En na dezen ging Hij uit, en zag een tollenaar, met name Levi, zitten in het tolhuis, en zeide tot hem: Volg Mij.
En hij, alles verlatende, stond op en volgde Hem.
En Levi richtte Hem een groten maaltijd aan, in zijn huis; en er was een grote schare van tollenaren, en van anderen, die met hen aanzaten.
En hun Schriftgeleerden en de Farizeën murmureerden tegen Zijn discipelen, zeggende: Waarom eet en drinkt gij met tollenaren en zondaren?
En Jezus, antwoordende, zeide tot hen: Die gezond zijn, hebben den medicijnmeester niet van node, maar die ziek zijn.
Ik ben niet gekomen om te roepen rechtvaardigen, maar zondaren tot bekering.
En zij zeiden tot Hem: Waarom vasten de discipelen van Johannes dikmaals, en doen gebeden, desgelijks ook de discipelen der Farizeën, maar de Uwe eten en drinken?
Doch Hij zeide tot hen: Kunt gij de bruiloftskinderen, terwijl de Bruidegom bij hen is, doen vasten?
Maar de dagen zullen komen, wanneer de Bruidegom van hen zal weggenomen zijn, dan zullen zij vasten in die dagen.
En Hij zeide ook tot hen een gelijkenis: Niemand zet een lap van een nieuw kleed op een oud kleed; anders zo scheurt ook dat nieuwe het oude, en de lap van het nieuwe komt met het oude niet overeen.

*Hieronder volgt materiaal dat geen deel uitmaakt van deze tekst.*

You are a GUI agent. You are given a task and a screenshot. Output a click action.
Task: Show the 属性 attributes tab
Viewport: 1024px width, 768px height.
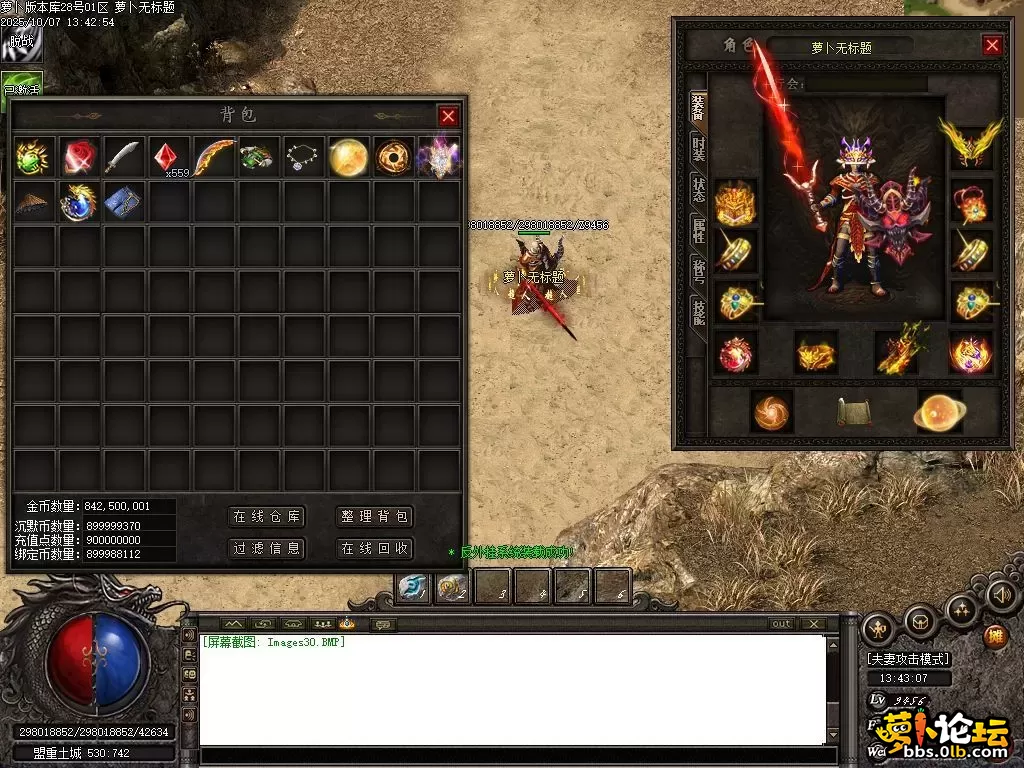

En niemand doet nieuwen wijn in oude lederzakken; anders zo zal de nieuwe wijn de lederzakken doen bersten, en de wijn zal uitgestort worden, en de lederzakken zullen verderven.
Maar nieuwen wijn moet men in nieuwe lederzakken doen, en zij worden beide te zamen behouden.
En niemand, die ouden drinkt, begeert terstond nieuwen; want hij zegt: De oude is beter.